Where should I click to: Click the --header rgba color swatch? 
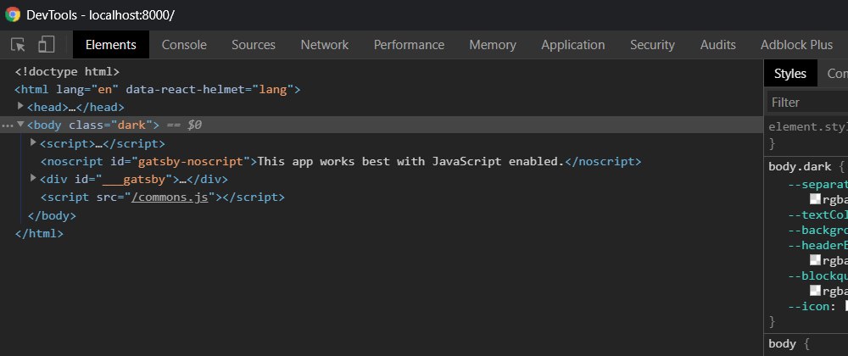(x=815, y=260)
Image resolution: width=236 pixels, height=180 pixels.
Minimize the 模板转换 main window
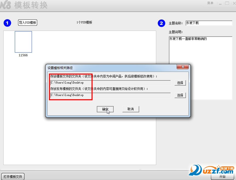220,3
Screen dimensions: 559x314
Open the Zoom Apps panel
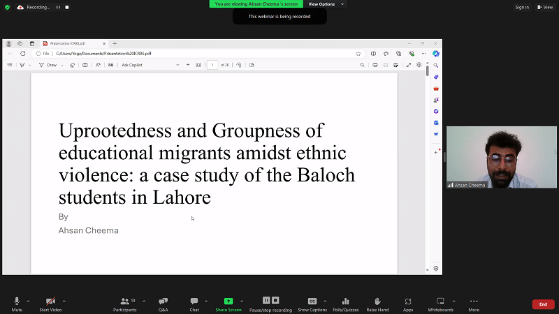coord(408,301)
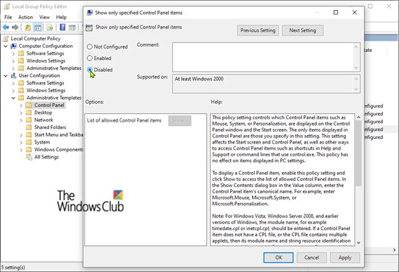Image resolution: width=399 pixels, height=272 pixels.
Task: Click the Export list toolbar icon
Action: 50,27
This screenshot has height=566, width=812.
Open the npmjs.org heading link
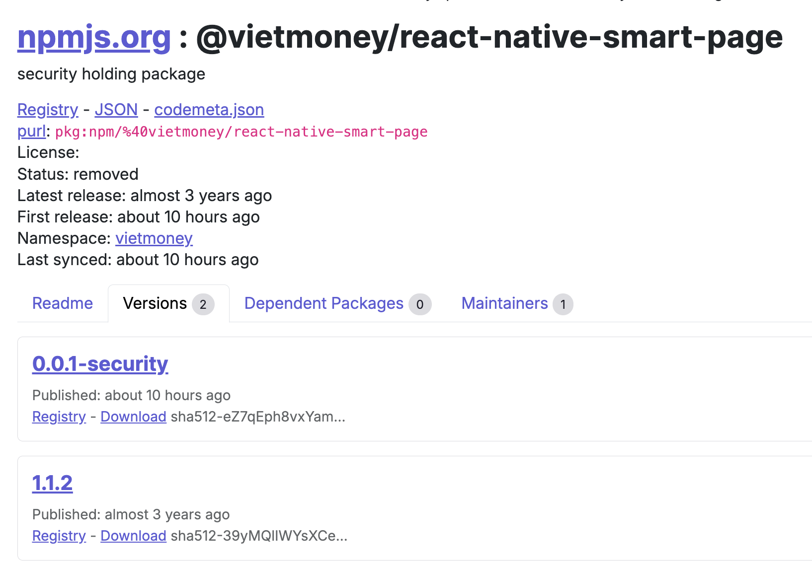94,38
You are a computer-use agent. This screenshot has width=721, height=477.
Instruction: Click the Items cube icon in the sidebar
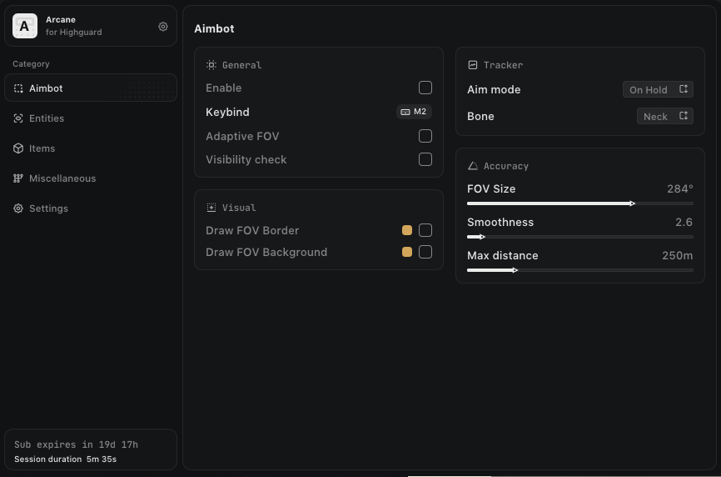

──────────────────────────────

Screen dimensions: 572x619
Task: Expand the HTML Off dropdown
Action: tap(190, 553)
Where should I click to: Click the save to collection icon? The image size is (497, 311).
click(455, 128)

──────────────────────────────

### The task
Reproduce the stretch from the line containing "You are a computer-use" through the line containing "Instruction: Click the", both lines included, character for character.

### Result below
You are a computer-use agent. This screenshot has width=721, height=477.
Instruction: Click the Items cube icon in the sidebar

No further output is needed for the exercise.